# Set problem
Reproduce the entries verbatim, starting at the line containing "The image size" and ending at the line containing "This screenshot has", both included.

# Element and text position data
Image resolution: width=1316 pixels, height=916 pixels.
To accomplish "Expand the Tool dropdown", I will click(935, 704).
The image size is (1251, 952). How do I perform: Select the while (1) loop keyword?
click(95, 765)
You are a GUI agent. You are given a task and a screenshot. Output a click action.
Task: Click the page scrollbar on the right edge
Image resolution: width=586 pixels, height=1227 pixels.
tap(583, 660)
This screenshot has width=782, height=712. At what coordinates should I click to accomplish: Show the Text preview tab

---

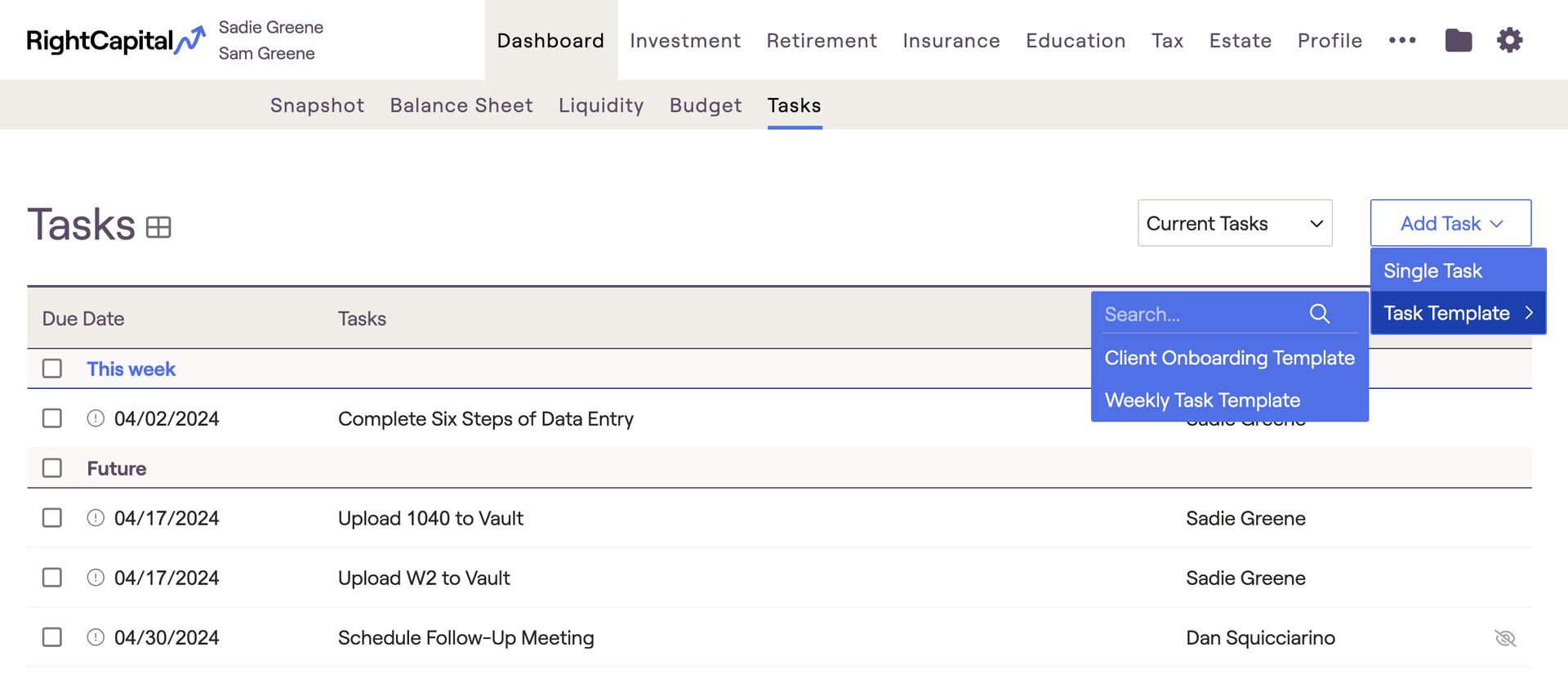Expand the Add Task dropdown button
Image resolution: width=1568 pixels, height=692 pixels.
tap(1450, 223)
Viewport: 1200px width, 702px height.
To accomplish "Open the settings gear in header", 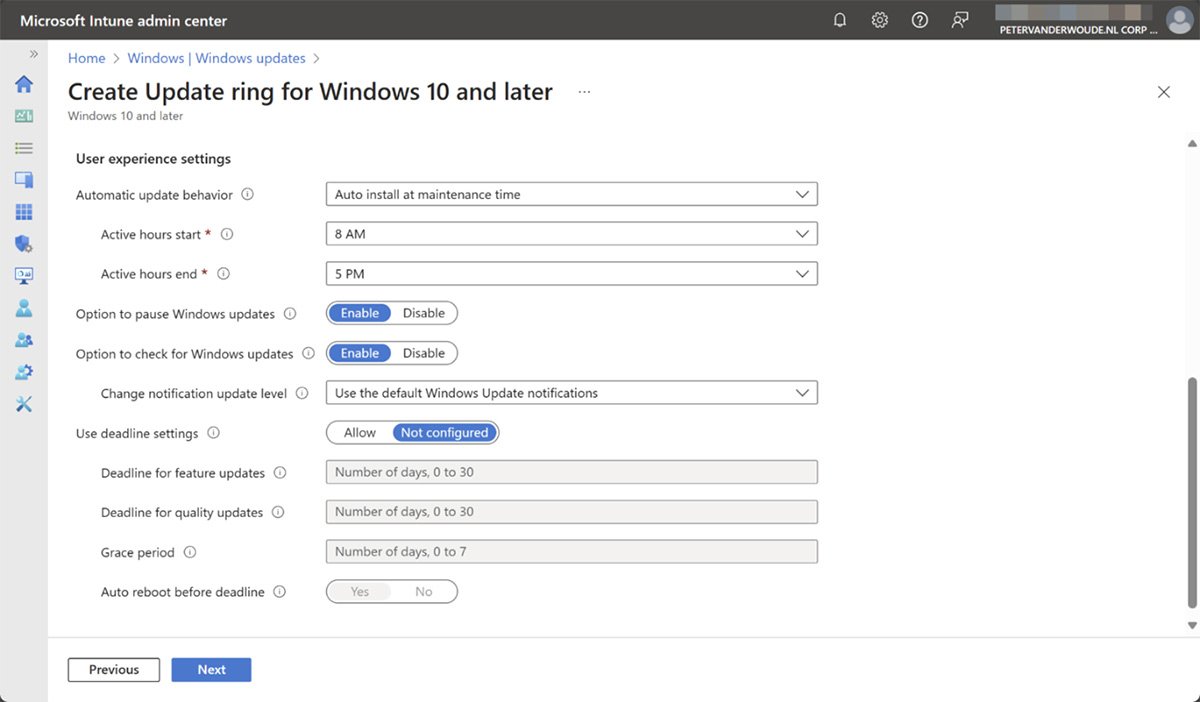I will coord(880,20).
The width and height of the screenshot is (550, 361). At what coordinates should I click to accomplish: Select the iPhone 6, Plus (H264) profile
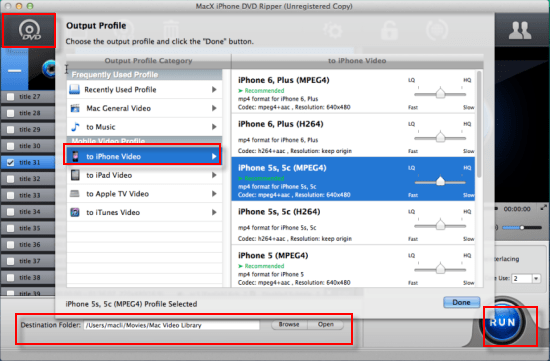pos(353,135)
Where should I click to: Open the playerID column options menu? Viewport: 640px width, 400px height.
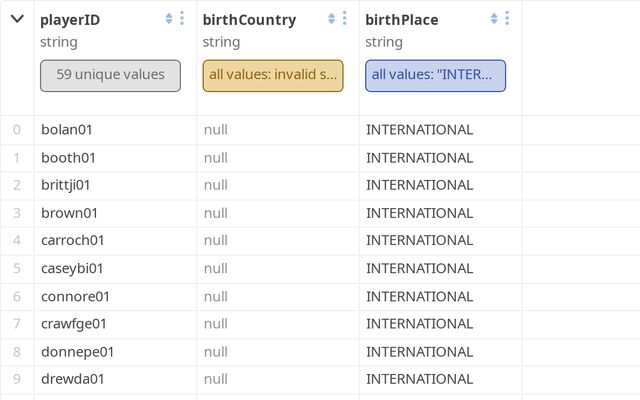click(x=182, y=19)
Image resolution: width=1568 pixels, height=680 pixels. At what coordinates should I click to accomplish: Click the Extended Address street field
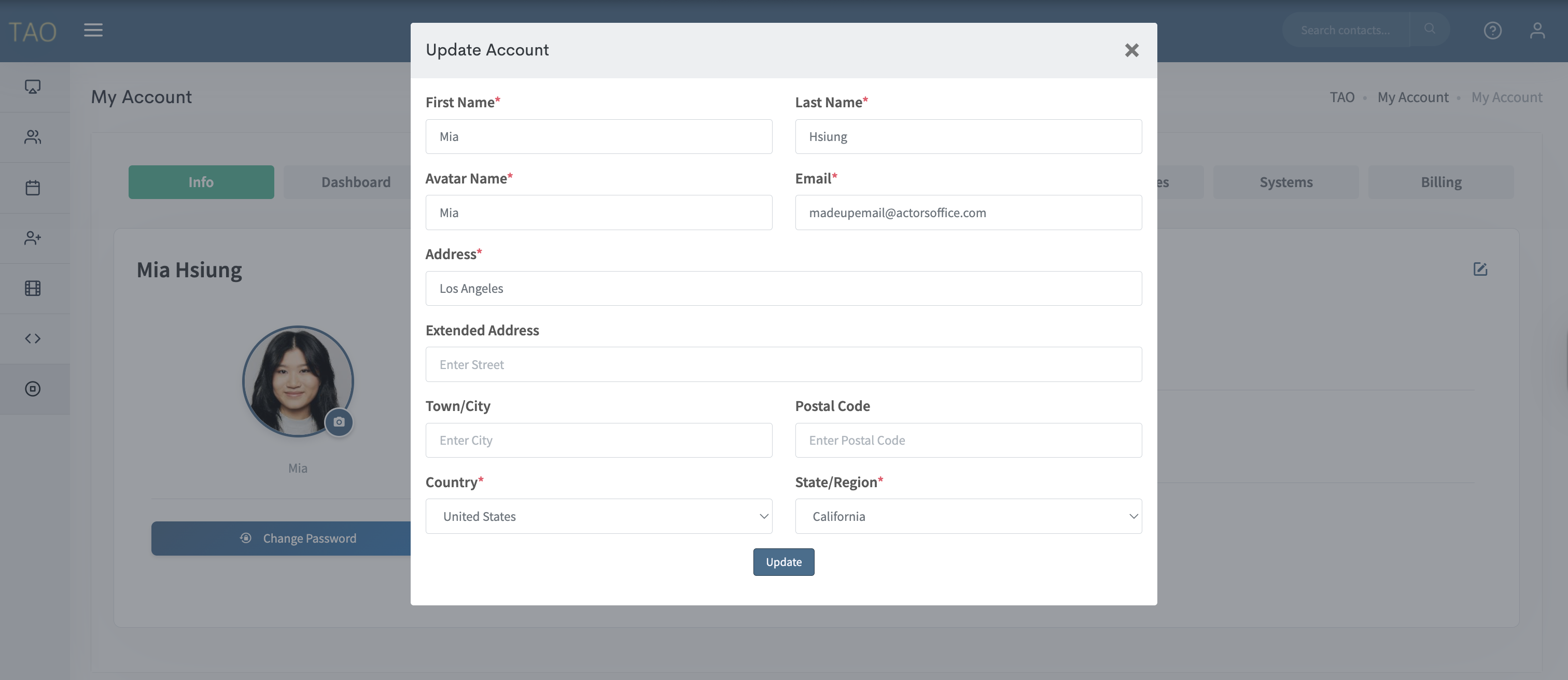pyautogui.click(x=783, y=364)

# Reply to the task
The image size is (1251, 952). How do I perform: Select the while (1) loop keyword?
click(95, 765)
You are a GUI agent. You are given a task and a screenshot. Output a click action.
Task: Click the page scrollbar on the right edge
Image resolution: width=586 pixels, height=1227 pixels.
tap(583, 660)
This screenshot has width=782, height=712. At what coordinates should I click to accomplish: Show the Text preview tab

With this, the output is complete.